紙(印刷物)に対する信頼というものは、古来、ずっとあります。また、紙の社内報は見開きでA3にもなりますし、奥の手(=観音開き)を使えば、ものすごく俯瞰性に優れたものになります。携帯性も記録性も確かですし、脳科学の研究ではパソコンの画面に映し出された文字、人間の脳はドット、あるいは「画像」としてしか識別せず、頭にずっと残らないそうです。

一方で、紙の場合、印刷という工程を挟むために情報の鮮度は格段に落ちます。また、動画などを入れ込むことはもちろんできないので、メディアをミックスさせることが難しいことは確かです。

ウェブの良さはその反対。情報の鮮度は抜群で、速報性に優れており、動画をリンクさせたりもできますし、アンケート機能もつけられる。さらに読者がどんな記事を読んだかという、アナリティクス機能もつけられるので、その傾向値を掴むこともできます。

だからこそ「戦略」なんです。社内報をどのようにしていきたいか、どのように利用すべきかという企業としての「戦略」を持たせることが重要なのです。だから「紙vsウェブ」ではないのです。ましてや「絶対ウェブ」でもないんです。

もし仮に「社内報は絶対にウェブ!」と盲目的に言いはる経営者がいたら、そんな会社、辞めたほうが良い。一事が万事、戦略がありませんから、経営戦略なんてもんも考えつかないはずです。泥舟が沈んでしまう前に、とっとと逃げ出しましょう。

良いとこ取りを

紙のいいところ、ウェブのいいとこ。そこをうまく使いこなすことが大切です。

データセットに並ぶ項目
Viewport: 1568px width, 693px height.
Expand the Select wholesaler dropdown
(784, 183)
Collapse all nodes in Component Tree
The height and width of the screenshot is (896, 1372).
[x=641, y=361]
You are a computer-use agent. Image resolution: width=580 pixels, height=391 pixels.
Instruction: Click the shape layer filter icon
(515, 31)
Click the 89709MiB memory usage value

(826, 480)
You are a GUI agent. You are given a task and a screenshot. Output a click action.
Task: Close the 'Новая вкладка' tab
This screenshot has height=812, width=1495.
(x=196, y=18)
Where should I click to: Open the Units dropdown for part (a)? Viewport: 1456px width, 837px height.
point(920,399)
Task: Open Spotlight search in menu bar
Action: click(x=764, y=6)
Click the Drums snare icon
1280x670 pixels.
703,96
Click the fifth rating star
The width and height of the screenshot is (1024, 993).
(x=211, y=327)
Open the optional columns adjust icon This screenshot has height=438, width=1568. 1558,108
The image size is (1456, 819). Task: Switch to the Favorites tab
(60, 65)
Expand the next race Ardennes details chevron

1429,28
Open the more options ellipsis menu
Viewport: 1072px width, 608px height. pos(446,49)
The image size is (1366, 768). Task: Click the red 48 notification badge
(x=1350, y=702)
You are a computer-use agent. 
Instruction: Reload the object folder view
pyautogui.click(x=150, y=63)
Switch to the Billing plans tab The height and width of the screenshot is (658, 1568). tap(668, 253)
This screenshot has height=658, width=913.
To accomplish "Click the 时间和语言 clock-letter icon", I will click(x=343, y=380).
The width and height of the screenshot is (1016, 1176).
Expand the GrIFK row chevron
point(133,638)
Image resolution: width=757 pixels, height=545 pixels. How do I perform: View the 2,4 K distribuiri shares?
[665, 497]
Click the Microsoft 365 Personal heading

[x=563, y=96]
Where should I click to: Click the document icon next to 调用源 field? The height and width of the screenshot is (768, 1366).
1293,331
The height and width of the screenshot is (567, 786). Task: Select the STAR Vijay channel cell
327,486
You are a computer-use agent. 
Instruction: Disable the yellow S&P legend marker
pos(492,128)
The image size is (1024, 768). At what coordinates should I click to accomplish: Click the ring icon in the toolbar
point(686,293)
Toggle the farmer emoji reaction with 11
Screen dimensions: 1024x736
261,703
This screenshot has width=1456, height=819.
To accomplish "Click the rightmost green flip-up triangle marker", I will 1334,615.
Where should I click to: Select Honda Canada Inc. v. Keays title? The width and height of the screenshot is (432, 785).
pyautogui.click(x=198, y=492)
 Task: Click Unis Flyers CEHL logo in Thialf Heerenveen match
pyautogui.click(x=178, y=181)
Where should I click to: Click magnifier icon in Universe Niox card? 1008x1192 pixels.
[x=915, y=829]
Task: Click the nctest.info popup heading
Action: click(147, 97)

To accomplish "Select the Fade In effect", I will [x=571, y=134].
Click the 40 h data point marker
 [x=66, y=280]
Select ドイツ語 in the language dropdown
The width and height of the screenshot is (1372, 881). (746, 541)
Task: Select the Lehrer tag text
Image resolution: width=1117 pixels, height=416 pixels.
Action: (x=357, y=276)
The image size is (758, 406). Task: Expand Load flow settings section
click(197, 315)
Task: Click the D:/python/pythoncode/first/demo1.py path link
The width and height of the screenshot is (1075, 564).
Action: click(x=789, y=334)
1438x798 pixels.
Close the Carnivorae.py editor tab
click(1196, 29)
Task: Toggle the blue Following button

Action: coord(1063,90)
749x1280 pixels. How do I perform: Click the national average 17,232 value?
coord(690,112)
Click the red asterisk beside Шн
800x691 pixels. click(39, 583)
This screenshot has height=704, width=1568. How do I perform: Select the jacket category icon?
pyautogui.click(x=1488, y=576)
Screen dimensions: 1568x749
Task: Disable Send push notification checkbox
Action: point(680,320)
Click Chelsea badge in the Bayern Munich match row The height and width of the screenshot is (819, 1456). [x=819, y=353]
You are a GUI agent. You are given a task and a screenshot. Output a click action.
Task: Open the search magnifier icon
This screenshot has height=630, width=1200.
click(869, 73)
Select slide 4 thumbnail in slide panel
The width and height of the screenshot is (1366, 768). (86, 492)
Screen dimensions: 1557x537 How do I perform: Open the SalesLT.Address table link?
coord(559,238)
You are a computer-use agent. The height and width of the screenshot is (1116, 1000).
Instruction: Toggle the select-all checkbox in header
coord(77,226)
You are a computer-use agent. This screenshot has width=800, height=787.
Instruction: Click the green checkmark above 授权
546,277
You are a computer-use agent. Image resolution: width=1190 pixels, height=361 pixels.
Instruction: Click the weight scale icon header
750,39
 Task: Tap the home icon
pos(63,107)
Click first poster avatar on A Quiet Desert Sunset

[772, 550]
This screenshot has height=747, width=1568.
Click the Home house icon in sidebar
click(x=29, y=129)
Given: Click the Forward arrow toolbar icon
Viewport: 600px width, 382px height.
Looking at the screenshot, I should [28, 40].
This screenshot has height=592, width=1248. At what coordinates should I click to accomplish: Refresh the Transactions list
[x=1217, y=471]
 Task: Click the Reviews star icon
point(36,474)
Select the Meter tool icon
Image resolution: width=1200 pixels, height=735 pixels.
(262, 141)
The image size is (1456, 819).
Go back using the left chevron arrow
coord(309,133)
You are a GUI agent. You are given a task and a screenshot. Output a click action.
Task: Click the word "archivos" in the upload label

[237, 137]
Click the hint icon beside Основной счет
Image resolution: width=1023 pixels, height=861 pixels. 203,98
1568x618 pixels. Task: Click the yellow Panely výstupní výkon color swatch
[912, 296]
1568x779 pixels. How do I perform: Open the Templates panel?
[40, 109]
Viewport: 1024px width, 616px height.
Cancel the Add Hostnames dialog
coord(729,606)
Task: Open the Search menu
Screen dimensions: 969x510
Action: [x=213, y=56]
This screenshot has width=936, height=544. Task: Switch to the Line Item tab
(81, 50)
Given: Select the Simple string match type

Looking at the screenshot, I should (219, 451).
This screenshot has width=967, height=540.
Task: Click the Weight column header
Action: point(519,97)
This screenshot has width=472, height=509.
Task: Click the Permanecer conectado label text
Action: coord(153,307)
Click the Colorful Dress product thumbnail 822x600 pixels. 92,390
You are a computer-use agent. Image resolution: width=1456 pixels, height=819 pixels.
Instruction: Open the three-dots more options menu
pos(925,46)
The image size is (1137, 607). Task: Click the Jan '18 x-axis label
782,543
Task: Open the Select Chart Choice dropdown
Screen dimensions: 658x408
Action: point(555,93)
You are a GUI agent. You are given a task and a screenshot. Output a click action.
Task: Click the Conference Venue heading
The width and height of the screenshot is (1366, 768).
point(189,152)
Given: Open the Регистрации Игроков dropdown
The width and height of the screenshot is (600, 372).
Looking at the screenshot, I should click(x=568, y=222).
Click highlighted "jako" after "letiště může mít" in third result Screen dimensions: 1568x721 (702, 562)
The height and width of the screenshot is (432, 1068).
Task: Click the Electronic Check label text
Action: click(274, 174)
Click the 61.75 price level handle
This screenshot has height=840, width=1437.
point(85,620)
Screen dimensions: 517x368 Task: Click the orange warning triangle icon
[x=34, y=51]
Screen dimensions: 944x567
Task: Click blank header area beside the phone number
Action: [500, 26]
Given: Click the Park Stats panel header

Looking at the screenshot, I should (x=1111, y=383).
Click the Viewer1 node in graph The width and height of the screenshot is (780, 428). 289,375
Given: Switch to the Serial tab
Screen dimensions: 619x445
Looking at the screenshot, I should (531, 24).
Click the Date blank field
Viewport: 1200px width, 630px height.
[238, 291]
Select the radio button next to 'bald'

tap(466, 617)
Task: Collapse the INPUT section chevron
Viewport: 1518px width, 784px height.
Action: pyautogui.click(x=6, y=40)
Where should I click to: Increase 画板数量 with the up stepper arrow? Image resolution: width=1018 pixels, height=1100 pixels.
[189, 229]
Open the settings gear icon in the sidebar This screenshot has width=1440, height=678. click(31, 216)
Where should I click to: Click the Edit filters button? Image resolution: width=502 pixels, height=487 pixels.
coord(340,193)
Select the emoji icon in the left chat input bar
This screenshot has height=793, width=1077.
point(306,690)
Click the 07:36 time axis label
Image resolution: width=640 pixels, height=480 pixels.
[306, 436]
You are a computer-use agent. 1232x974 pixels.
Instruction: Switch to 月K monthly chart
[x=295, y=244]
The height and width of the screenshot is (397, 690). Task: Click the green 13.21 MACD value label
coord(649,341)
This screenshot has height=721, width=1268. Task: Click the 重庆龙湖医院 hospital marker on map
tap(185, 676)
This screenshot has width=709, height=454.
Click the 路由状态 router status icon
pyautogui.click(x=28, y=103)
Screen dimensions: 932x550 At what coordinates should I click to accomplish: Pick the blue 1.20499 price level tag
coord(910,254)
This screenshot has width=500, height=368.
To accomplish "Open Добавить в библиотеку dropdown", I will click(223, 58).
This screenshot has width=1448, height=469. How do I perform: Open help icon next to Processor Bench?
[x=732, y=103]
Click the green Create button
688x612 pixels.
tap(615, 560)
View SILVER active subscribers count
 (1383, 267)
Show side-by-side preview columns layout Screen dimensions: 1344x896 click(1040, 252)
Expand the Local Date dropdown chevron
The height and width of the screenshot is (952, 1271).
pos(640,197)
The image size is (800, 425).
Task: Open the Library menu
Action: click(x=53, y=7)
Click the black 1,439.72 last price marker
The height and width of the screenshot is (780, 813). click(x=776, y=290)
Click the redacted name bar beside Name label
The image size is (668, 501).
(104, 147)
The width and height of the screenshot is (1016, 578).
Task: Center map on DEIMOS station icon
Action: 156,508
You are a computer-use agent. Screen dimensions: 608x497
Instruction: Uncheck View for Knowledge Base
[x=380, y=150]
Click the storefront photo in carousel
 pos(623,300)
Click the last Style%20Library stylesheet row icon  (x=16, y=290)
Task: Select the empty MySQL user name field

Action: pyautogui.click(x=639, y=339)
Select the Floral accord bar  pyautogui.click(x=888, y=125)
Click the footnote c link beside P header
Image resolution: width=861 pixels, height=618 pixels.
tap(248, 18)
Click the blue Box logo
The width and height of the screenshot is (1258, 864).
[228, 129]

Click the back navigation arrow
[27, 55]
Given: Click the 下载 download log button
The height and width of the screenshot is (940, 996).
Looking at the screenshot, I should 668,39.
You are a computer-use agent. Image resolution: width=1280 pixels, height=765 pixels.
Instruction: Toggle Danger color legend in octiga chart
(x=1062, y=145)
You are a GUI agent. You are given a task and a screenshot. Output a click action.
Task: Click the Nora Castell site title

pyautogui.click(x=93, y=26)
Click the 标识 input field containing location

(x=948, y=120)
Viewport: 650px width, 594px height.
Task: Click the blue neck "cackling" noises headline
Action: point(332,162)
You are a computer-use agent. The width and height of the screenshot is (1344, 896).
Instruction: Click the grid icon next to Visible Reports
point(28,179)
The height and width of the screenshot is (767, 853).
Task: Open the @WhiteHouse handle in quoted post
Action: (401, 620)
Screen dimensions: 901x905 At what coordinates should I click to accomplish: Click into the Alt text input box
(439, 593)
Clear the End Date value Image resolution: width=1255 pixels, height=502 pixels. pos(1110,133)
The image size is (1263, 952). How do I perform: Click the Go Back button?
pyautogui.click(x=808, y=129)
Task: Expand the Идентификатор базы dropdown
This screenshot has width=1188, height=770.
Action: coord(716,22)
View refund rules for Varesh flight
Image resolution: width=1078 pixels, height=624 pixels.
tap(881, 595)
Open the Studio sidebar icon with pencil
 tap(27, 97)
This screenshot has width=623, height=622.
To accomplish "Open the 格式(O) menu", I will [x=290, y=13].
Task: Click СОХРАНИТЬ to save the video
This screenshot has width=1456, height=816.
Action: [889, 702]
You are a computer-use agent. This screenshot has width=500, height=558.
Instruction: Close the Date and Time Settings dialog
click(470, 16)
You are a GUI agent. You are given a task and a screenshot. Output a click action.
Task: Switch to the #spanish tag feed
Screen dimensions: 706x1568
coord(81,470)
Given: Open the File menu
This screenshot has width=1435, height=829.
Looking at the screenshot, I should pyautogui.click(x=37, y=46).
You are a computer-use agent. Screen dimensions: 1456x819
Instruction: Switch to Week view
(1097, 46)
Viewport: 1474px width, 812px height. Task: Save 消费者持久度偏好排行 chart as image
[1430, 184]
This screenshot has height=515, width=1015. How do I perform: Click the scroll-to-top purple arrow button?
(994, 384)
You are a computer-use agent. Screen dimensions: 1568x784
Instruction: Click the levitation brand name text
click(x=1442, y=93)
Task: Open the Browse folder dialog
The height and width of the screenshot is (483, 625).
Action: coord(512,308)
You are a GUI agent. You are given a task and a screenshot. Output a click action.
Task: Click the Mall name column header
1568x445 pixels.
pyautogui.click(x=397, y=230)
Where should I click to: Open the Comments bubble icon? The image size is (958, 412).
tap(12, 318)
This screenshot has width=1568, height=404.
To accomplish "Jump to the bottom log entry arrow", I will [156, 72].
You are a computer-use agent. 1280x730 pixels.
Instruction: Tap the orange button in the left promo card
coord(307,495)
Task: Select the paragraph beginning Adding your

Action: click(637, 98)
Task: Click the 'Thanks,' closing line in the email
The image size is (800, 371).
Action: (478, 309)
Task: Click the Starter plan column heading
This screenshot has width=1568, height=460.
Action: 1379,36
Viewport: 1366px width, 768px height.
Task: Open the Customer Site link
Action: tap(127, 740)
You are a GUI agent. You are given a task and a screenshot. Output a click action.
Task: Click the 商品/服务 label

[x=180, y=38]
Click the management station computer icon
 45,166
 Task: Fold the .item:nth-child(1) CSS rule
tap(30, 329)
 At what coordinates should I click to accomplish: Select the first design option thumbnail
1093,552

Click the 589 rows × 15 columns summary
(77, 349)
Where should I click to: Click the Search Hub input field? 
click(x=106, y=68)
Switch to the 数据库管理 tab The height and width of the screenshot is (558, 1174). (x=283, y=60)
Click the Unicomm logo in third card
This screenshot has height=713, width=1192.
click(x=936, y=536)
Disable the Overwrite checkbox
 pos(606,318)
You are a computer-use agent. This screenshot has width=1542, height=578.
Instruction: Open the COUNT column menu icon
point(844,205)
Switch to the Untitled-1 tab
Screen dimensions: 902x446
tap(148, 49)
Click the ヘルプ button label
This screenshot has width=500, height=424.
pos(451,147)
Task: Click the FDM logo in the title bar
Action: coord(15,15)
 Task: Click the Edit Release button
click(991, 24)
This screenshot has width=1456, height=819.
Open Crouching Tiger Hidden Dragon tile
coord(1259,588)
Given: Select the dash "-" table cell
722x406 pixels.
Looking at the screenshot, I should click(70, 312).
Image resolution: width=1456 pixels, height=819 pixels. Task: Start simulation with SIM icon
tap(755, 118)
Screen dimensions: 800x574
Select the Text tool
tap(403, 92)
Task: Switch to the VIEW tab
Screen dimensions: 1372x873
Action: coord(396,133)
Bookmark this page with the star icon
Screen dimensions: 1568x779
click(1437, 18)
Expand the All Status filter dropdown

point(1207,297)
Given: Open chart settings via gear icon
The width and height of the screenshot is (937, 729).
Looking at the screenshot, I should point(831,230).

**やること**
(a) 社内報に関する文章をもとに、次の問いに答えること。
(i) 紙の社内報は見開きでどのサイズになるとされているか。
(ii) 紙の場合、印刷という工程を挟むために何が格段に落ちるとされているか。
(iii) 読者がどんな記事を読んだかを知るために、ウェブにつけられるとされている機能は何か。
(b) 社内報に関する文章を、最後の文の後から書き継ぐこと。

**各課題の答え**
(a)
(i) A3
(ii) 情報の鮮度
(iii) アナリティクス機能

(b)
例えば、紙は「信頼性」「俯瞰性」「記録性」に優れている一方で「速報性」に欠けるのであれ、紙の社内報には「じっくりと考えてもらうような内容」を掲載するとか。ウェブには、動画もアップできるということで全国に散らばる営業所紹介を動画で掲載する、とか。考えたらたくさんアイデアは浮かんできます。

つまり、Live or Die的な二者択一ではなく、「and」で考えてみましょう。そもそも社内報を通じて何を伝えたいのかという「戦略」がありきで、「媒体」(=紙かウェブ)をどう活用していくかだけなんです。これが逆になるから話がややこしくなるし、頓珍漢な使い方になってしまうのです。

紙の社内報でもQRコードを載せて、ウェブと連動させることは容易ですし、メディアミックスの手法でそれぞれの媒体の特性を生かして、一つの情報を多角的に発信することも可能です。そんなことできたら、めちゃくちゃ面白いですよね。新聞社、出版社、テレビ局を手中に収めた感じですね。まさに社内のメディア王です、あなたは!(編集者、記者、カメラマン、レポーター、校閲さんなども一手に引き受けなければいけませんけど……)

今回の結論!

・「or」ではなく「and」で考えてみる

・紙の良さ、ウェブの良さのいいとこ取り

・まずは社内報の戦略を考えよう(スタイルはその次の話)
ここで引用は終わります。